Depuis janvier, les techniciens modifient la structure afin de l’adapter à la nouvelle forme de coque. Il sera alors temps de poser chaque coque, une phase particulièrement délicate. « Tout doit être fixé au millimètre près », assure le responsable de projet. En mai, dès que l’aspect composite sera achevé, les systèmes mécaniques et électroniques seront réinstallés et le bateau pourra être remis à l’eau en juin. « C’est un chantier conséquent mais on est tous très motivés : on se bat pour faire progresser le bateau », s’enthousiasme Nicolas Ferellec.

4/ Qu’est-ce que cela va changer en mer ?

Jérémie Beyou se veut confiant sur la prise en main de son monocoque après ce chantier hors-norme. « Il faudra forcément du temps pour comprendre précisément sa nouvelle attitude et trouver les bons réglages mais ça n’a rien à voir avec la prise en main d’un bateau neuf ». Cette nouvelle carène devrait permettre de progresser dans les vitesses supérieures à une quinzaine de nœuds ainsi que dans les conditions légères, deux des points actuellement perfectibles du bateau.

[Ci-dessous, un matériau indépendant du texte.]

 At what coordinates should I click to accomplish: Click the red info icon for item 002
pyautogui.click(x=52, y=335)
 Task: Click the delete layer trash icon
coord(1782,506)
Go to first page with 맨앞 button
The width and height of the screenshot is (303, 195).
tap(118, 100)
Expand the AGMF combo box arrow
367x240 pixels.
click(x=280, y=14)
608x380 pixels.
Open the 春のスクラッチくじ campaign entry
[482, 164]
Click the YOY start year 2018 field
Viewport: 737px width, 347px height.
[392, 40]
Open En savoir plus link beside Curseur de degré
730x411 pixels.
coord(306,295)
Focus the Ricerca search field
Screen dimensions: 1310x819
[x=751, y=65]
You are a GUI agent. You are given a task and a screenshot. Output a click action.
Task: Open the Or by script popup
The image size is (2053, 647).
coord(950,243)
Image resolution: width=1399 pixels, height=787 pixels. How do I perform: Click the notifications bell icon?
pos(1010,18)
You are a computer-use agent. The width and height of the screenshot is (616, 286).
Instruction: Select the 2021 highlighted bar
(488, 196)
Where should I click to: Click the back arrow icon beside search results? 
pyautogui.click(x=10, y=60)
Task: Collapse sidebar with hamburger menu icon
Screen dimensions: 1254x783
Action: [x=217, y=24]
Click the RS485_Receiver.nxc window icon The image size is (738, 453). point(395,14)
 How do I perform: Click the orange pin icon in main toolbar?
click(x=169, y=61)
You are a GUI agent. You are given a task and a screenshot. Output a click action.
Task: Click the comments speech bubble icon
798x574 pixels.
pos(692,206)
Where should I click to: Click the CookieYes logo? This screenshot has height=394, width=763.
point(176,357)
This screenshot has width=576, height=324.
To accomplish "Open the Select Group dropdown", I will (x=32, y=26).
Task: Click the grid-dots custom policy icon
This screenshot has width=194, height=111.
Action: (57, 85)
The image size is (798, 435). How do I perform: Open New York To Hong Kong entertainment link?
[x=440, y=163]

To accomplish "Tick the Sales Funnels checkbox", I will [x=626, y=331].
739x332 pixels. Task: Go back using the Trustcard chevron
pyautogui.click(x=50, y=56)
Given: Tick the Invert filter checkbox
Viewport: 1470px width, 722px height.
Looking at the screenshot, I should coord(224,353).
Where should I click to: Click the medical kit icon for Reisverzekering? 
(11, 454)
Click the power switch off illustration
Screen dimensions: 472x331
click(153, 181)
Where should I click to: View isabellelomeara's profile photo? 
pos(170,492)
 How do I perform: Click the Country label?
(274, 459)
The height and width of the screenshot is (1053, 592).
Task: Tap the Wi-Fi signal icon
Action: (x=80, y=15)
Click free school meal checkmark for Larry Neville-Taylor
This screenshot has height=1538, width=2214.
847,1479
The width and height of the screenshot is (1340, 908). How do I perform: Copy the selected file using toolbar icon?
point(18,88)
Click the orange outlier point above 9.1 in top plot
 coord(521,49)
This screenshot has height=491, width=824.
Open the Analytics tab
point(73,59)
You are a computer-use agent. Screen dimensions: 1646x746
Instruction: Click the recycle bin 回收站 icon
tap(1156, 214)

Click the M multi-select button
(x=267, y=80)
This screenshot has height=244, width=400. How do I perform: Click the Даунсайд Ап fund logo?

Il pourrait également être légèrement plus facile à manier en solitaire. « Au fil de la saison dernière en équipage et en double, on a pu constater qu’on tirait plus facilement le meilleur du bateau qu’en solitaire », précise Nicolas Andrieu. « Le but, c’est de rendre le bateau plus tolérant pour qu’il soit à 100% en vue de la Route du Rhum et du Vendée Globe ».
5/ Quel est le programme de Jérémie cette saison ?

Charal 2 sera mis à l’eau en juin prochain. Cela laisse environ six mois pour être au meilleur niveau au départ de la Route du Rhum, le dimanche 1er novembre prochain. « On est convaincu qu’on a pris la bonne option pour avoir le meilleur bateau possible dès le Rhum », assure Jérémie. Afin de garder le rythme, Jérémie disputera des courses en Figaro. En revanche, il ne participera pas à la Solitaire du Figaro afin de ne pas accumuler de la fatigue et « être à fond » dès la mise à l’eau de l’IMOCA. « Ensuite, on va tout faire pour enchaîner les navigations et monter en puissance ». Un programme d’entraînements qui sera dense pour peaufiner ses automatismes et se préparer comme il se doit pour la Route du Rhum. 2e en 2014, 3e en 2022, Jérémie espère pouvoir concrétiser une victoire sur la plus connue des transatlantiques.